Guto Morgan (b. 1991) is an artist based in Ystrad Meurig, Wales.

His native environment is a system of pressures he continues to navigate. It holds its own memories — of work, silence, hierarchy, and care — and these histories pull on the present in ways that are often felt before they are understood.

Evocative rural structures expose the tensions many communities face: tradition rubbing against modernity, kinship set against individuality, belonging complicated by estrangement. Guto’s personal history reflects these wider dynamics and echoes experiences that reach beyond his own.
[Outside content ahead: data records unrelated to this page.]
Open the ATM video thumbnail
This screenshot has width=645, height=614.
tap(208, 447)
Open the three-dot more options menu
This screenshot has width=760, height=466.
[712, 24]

His body is the site where these contradictions collide, soften, or break open. Land/ place, lineage, and expectation all leave traces — in posture, in gesture, in the habits that form without permission. He paints these subtle registers because they speak to something larger than biography; they show how place and inherited roles settle into the body, shaping how a person moves, reacts, and processes information.
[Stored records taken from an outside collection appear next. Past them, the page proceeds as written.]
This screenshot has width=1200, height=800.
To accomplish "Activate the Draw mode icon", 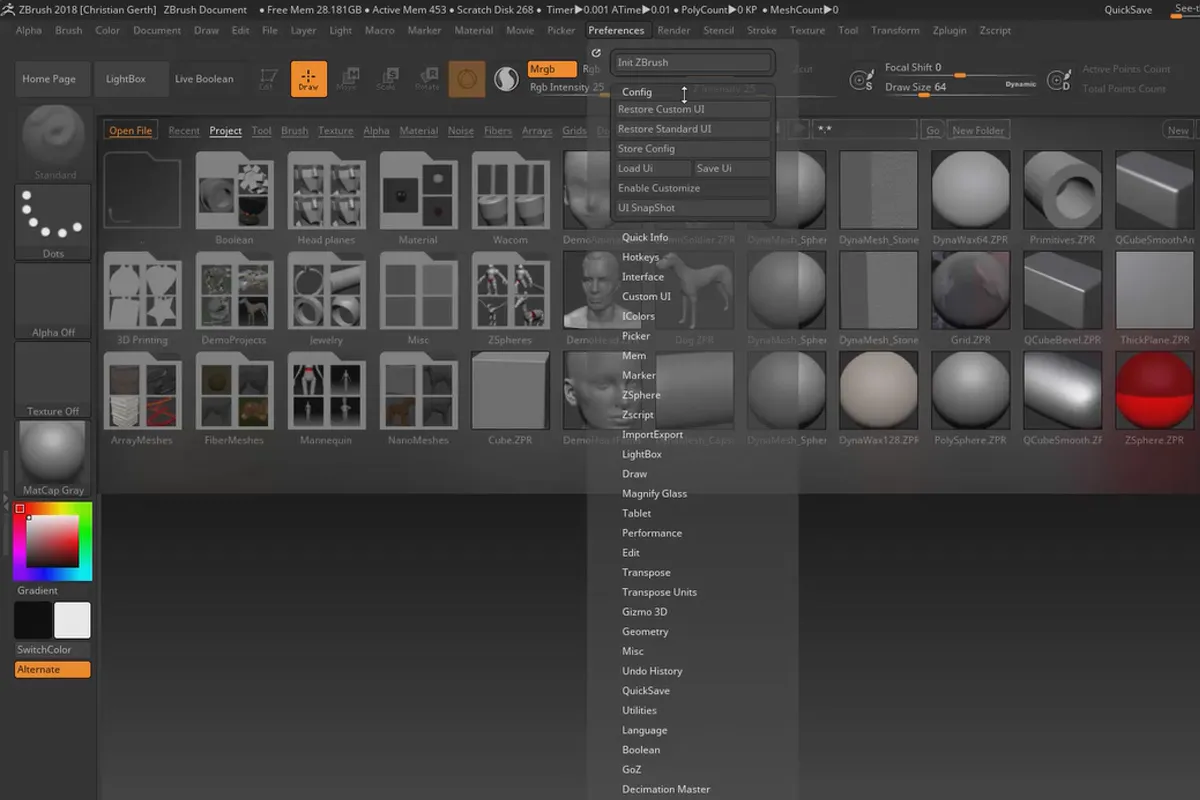I will tap(309, 79).
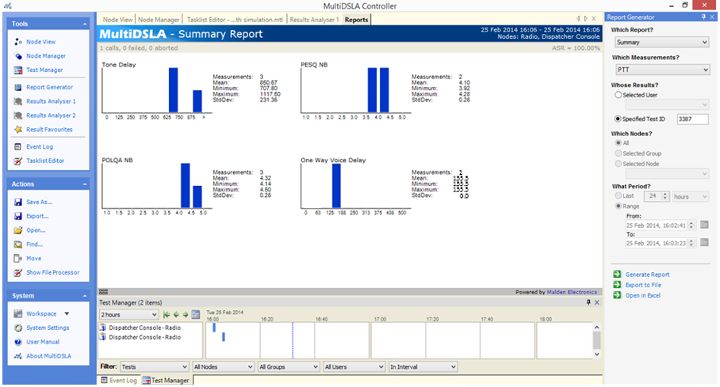
Task: Open Result Favourites star icon
Action: pyautogui.click(x=18, y=129)
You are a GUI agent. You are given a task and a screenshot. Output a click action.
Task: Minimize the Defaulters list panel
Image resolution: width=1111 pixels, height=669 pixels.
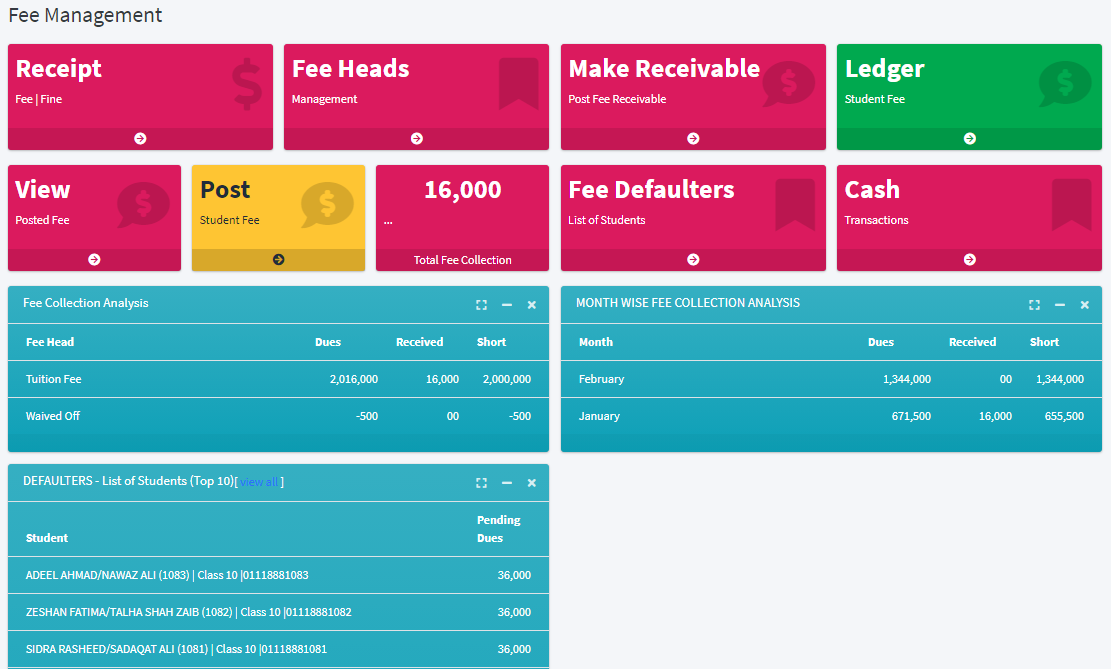507,483
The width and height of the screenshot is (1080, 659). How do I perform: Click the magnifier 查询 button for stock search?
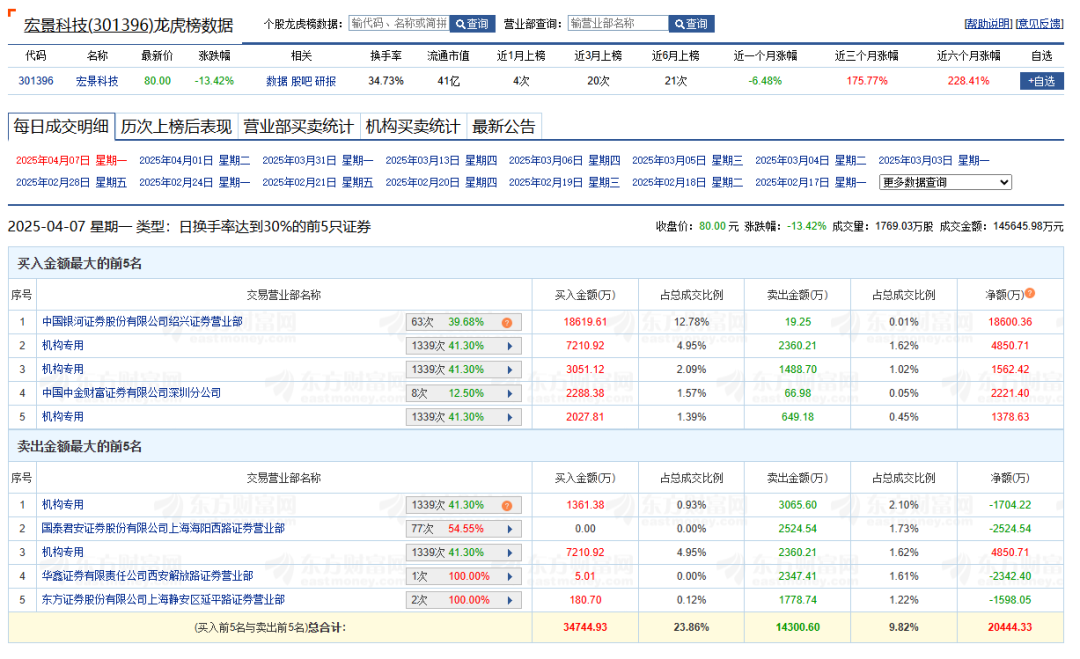(472, 24)
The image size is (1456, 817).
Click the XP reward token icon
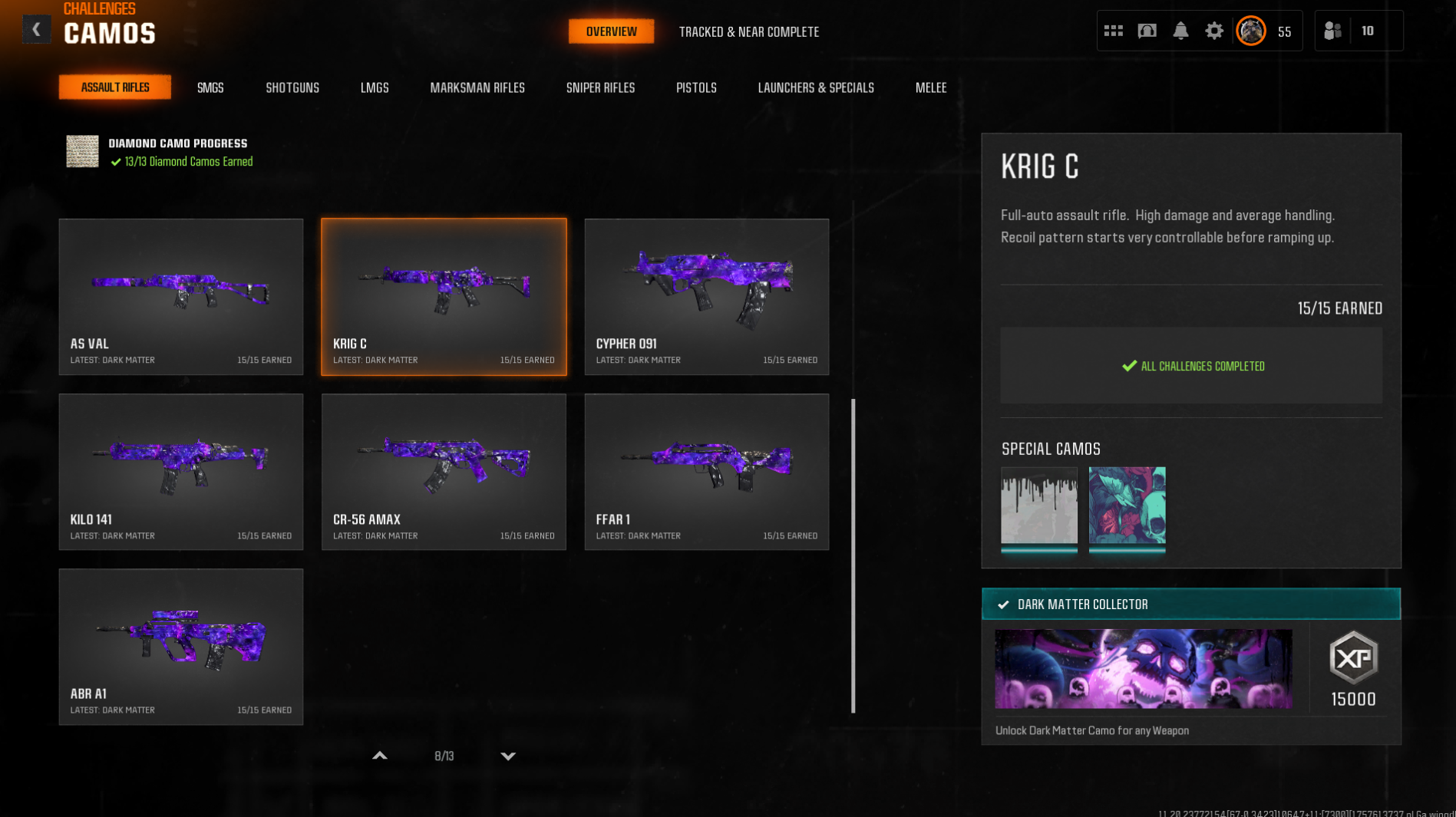click(x=1353, y=657)
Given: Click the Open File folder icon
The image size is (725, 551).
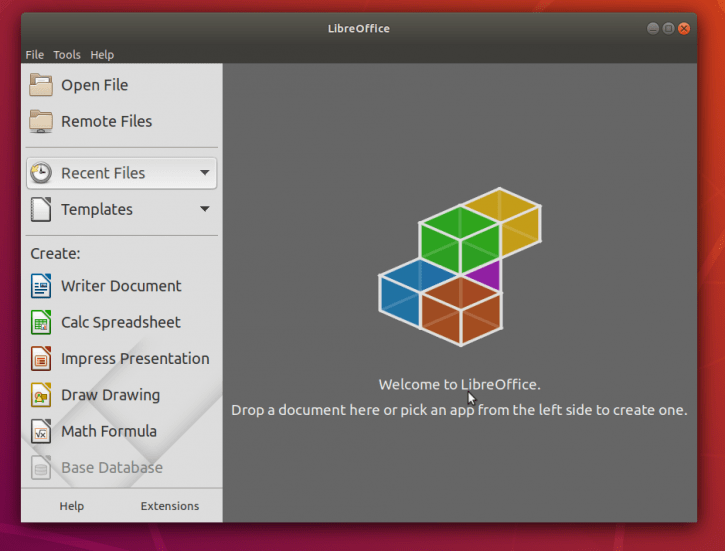Looking at the screenshot, I should pyautogui.click(x=41, y=85).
His aim is not to resolve these tensions but to recognise them, observe them, and let them surface through paint. The work sits in the space between clarity and uncertainty, where the emotional weight of place becomes momentarily visible.

He presented his first solo exhibition, Tir at MOMA Machynlleth in 2023. Here he explored the formal and relational cues of his native, farmed landscape, its industrial, lived past, and socially charged present. Recent exhibitions include group shows such as Y Lle Celf in the National Eisteddfod of Wales, Wrexham (2025), Euro Starz in TICK TACK, Antwerp (2024) and Canaletto: Idyll and Industry at The National Library of Wales, Aberystwyth (2024).
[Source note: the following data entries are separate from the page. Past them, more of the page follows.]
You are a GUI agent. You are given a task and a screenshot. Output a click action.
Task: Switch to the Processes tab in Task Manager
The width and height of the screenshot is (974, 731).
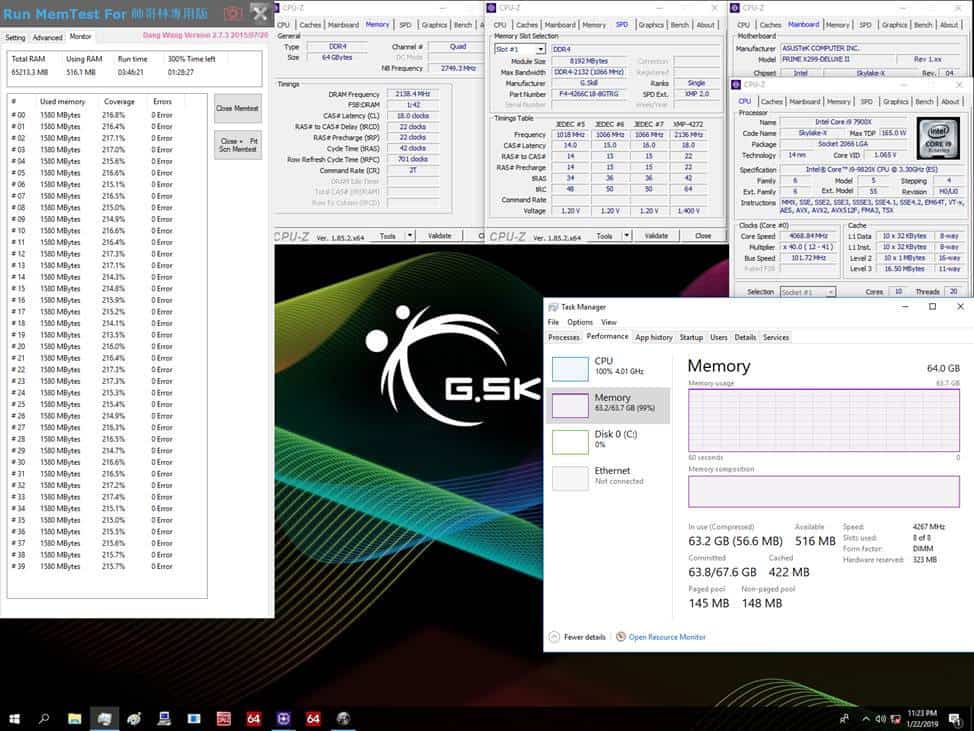point(565,337)
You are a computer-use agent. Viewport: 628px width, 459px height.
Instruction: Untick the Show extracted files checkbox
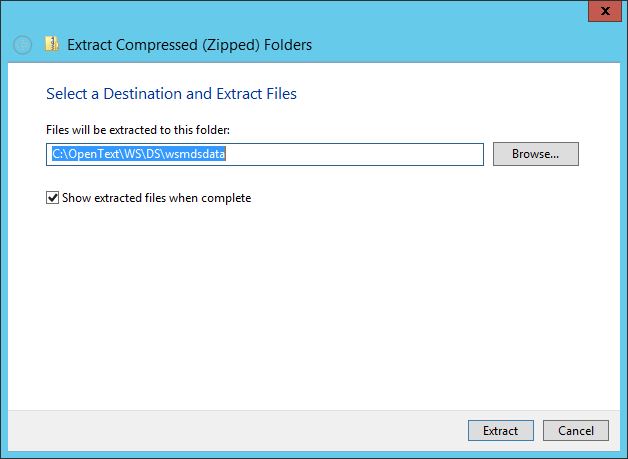pyautogui.click(x=52, y=197)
Guto has exhibited individually and collectively at institutions such as The Royal Scottish Academy, Edinburgh, Aberystwyth Arts Centre and galleries such as Canfas Gallery, Aberteifi and 3812 Gallery London. His work is held in both private and public collections, including The National Library of Wales’s picture collection. In 2019 he was selected for the 2020 RSA: New Contemporaries annual exhibition and in 2020 he was selected for the first Young Welsh Artists annual exhibition at MOMA Machynlleth.

He was awarded the prestigious Heatherwick Studio Residency at Aberystwyth Arts Centre in 2021, shortlisted for the Stephanie Fribourg Prize in 2023 and his work Frayed Roots was selected for the digital Olymp’Arts exhibition by the World Olymp’Arts Council and the Royal College of Art in 2023.

He holds a Master of Arts (RCA) in Painting from the Royal College of Art, and a BA in Fine Art Painting and Printmaking from The Glasgow School of Art.